Introduction
Inter-individual variability in pharmacological responses to medications
poses a significant burden on the capacity of healthcare systems
worldwide1. The modern concept of “personalized
medicine” aims at its core to facilitate selecting the right drug for
the right patient at the right dose with the minimum of adverse drug
reactions (ADR)2. ADRs are a serious cause of
hospitalizations and deaths in the United States3.The
percentage of patients who respond positively to their medications
ranges from 25-60%4. Almost 40% of patients suffer
from a treatment failure, in the form of negative therapeutic effects
and negligible desired benefits, necessitating switching from one
medication to another5.
Non-genetic factors, such as age, weight, gender, co-morbid disease
states, and drug-drug interactions, are well-documented to contribute to
such variability in clinical responses to drugs6.

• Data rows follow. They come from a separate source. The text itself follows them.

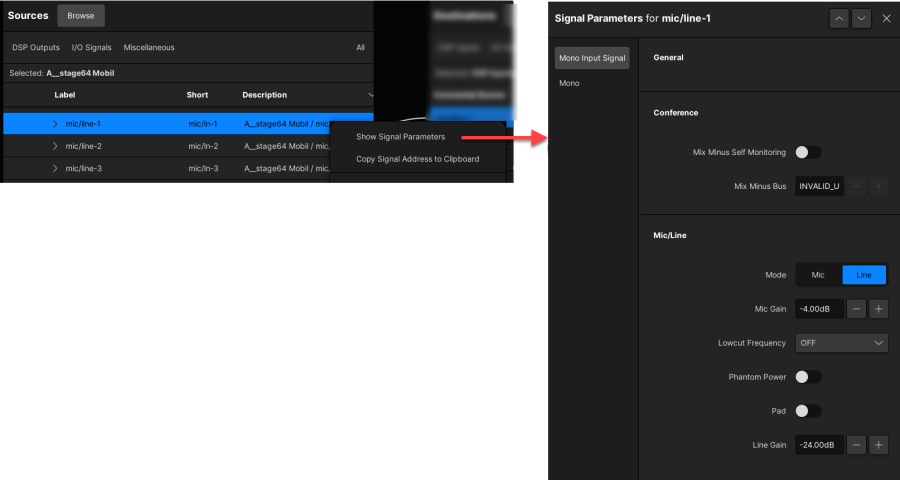Viewport: 900px width, 480px height.
Task: Close the Signal Parameters panel
Action: tap(886, 18)
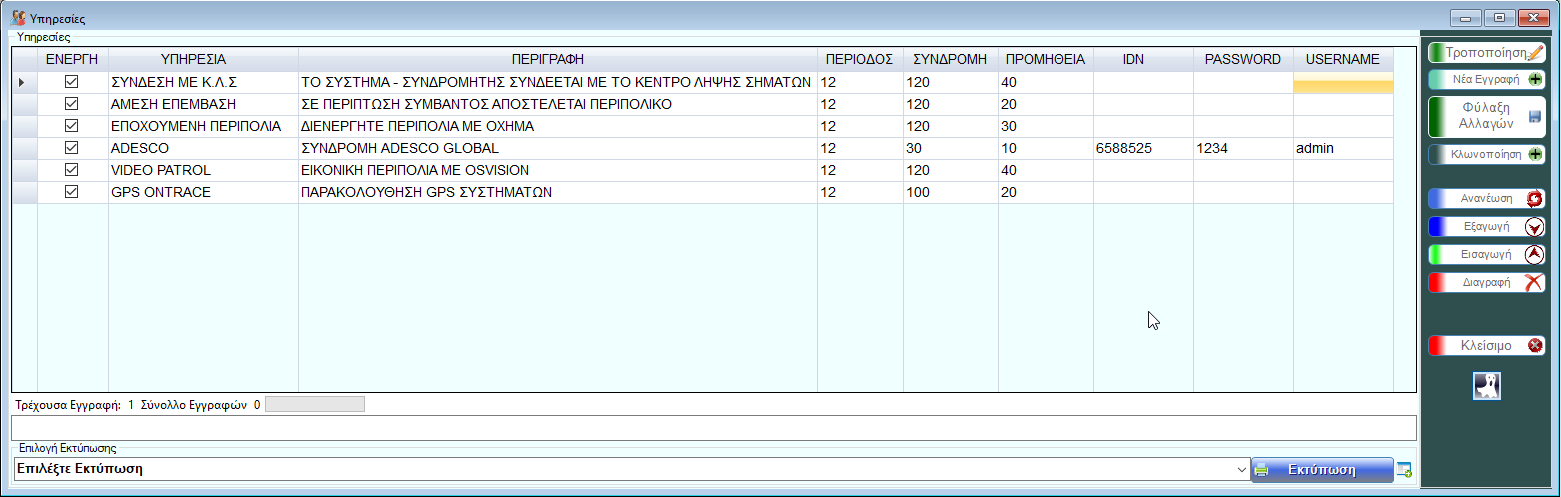Click the Εισαγωγή import button
The width and height of the screenshot is (1561, 497).
1486,255
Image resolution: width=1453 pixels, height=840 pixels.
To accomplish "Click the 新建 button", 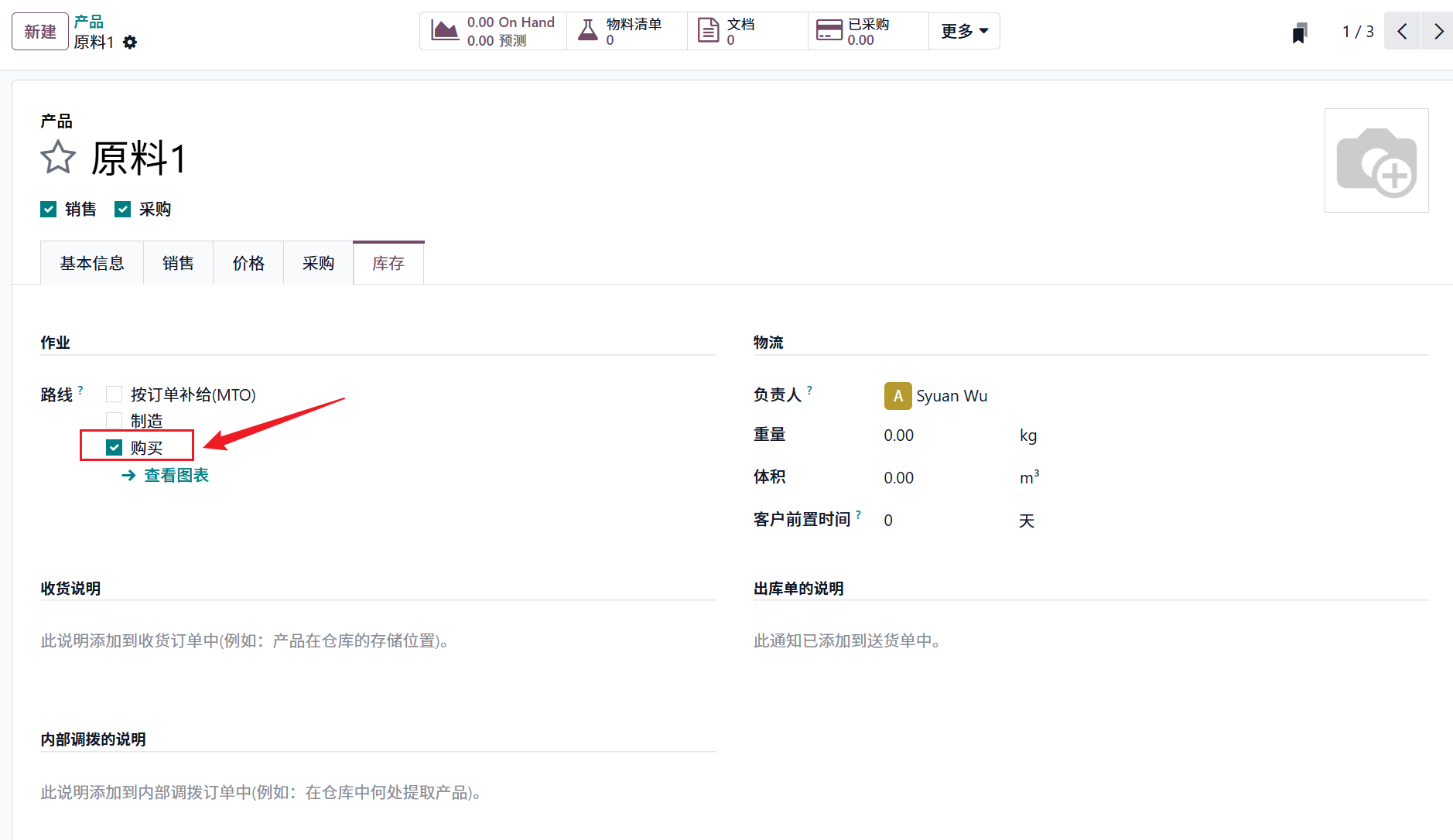I will (40, 32).
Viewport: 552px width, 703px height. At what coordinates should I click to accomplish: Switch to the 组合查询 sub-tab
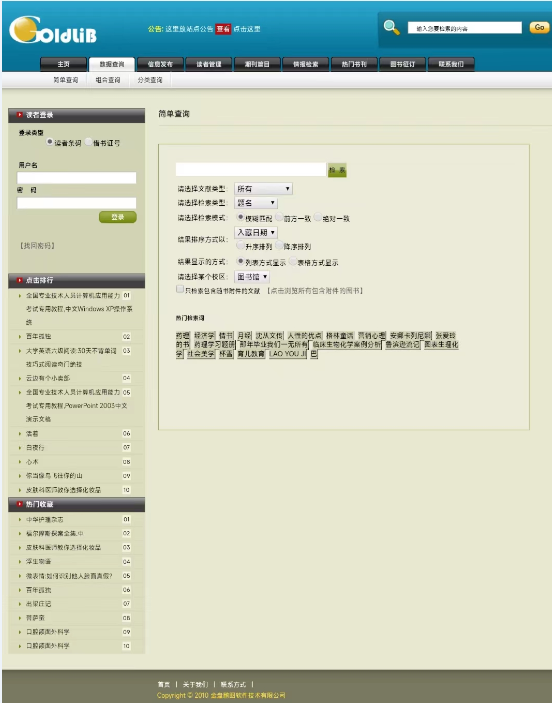[x=108, y=80]
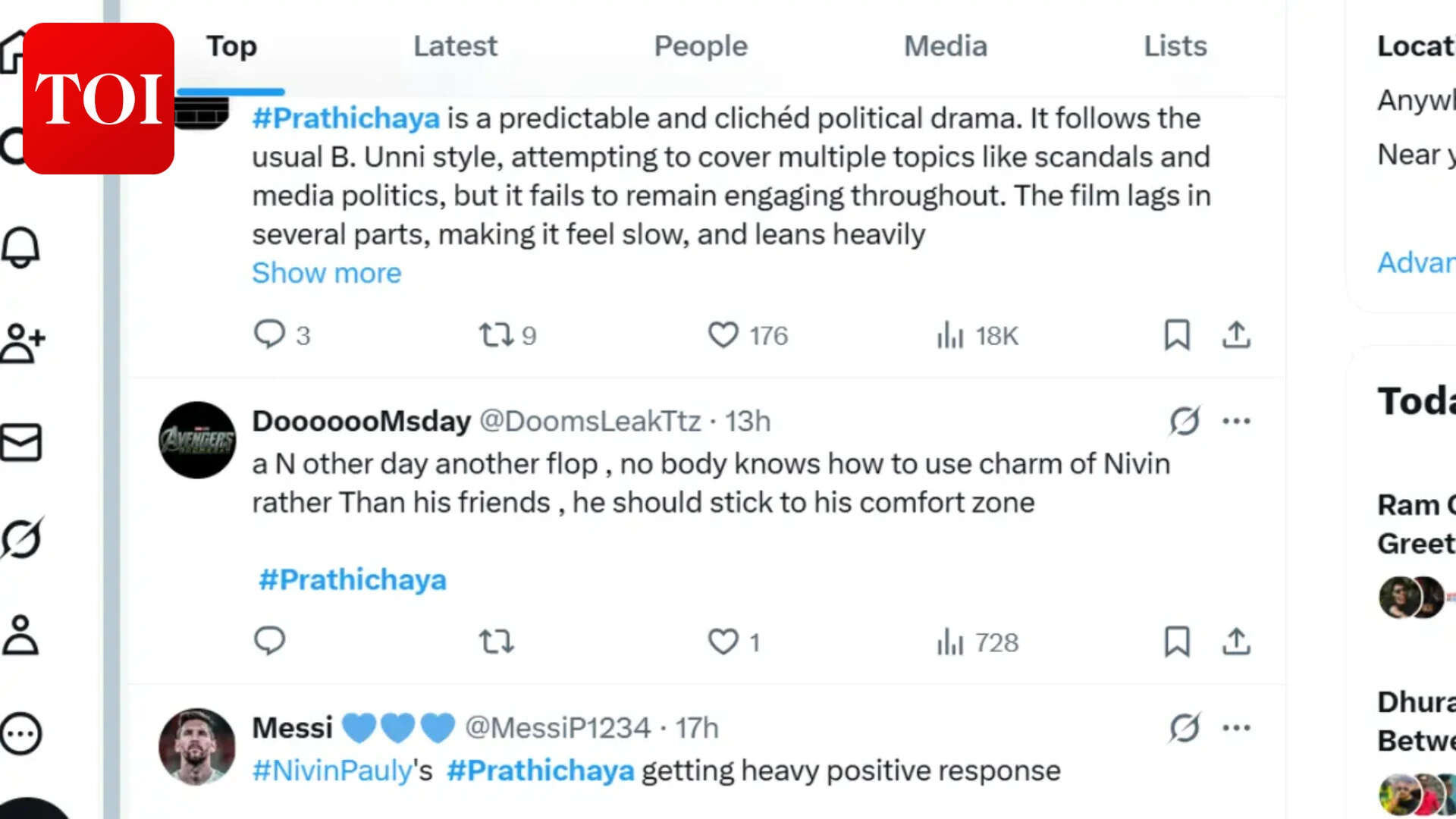Repost the DoooooMsday tweet
1456x819 pixels.
(497, 642)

However, genetic variation among individuals remains a principal cause
of the heterogeneity of drug responses in practice7.
Hence, pharmacogenomics (PG), the integrated analysis of the role of
genomics on responses to drugs8, is a promising new
approach that targets tailoring therapeutic regimens based on a person’s
genetic makeup9, thus improving the efficacy and
safety of drug prescriptions10, avoiding
ADRs11, and enhancing patient health
outcomes12. Most importantly, PG has an immense
potential for improving cost-effectiveness of
pharmacotherapy13 .
To date, more than 100 medicines have been included in the Food and Drug
Administration (FDA) repository of drugs labeled for PG analysis prior
to administration14, particularly those with a narrow
therapeutic index and a fatal toxic potential15, such
as antineoplastic16,
anticonvulsant17, and anticoagulant
drugs18. However, there remains a slow uptake of PG
applications in mainstream clinical care19, and many
of the FDA-recommended PG tests are unfortunately not in routine
use20. Although criteria for proper clinical
actionability of a novel test fundamentally apply to the available PG
tests21, including analytic
validity22, clinical validity23, and
clinical utility24, the alarming limited knowledge and
awareness of PG concepts among healthcare providers seem to critically
hinder its application25.
The responsibility of healthcare providers in improving the overall
quality of clinical care has incentivized recent efforts to integrate PG
testing in clinical practice26. Pharmacists and
physicians alike are nowadays aware of the need to adjust their clinical
roles to become more patient-oriented towards enhancing implementation
of personalized pharmacotherapy services27. However,
limited resources and poor understanding of PG persist to be a problem
in developing countries like Jordan28. Furthermore,
there are currently no comprehensive studies exploring correlates of PG
practice among the whole stratum of medical students, interns,
residents, and specialists, from all fields of medical practice in
Jordan. Thus, this study aimed to assess the knowledge, attitude, future
expectations, and practice of medical students and clinicians in
hospitals in Northern Jordan regarding PG testing, in addition to
determining their perceived barriers to its application.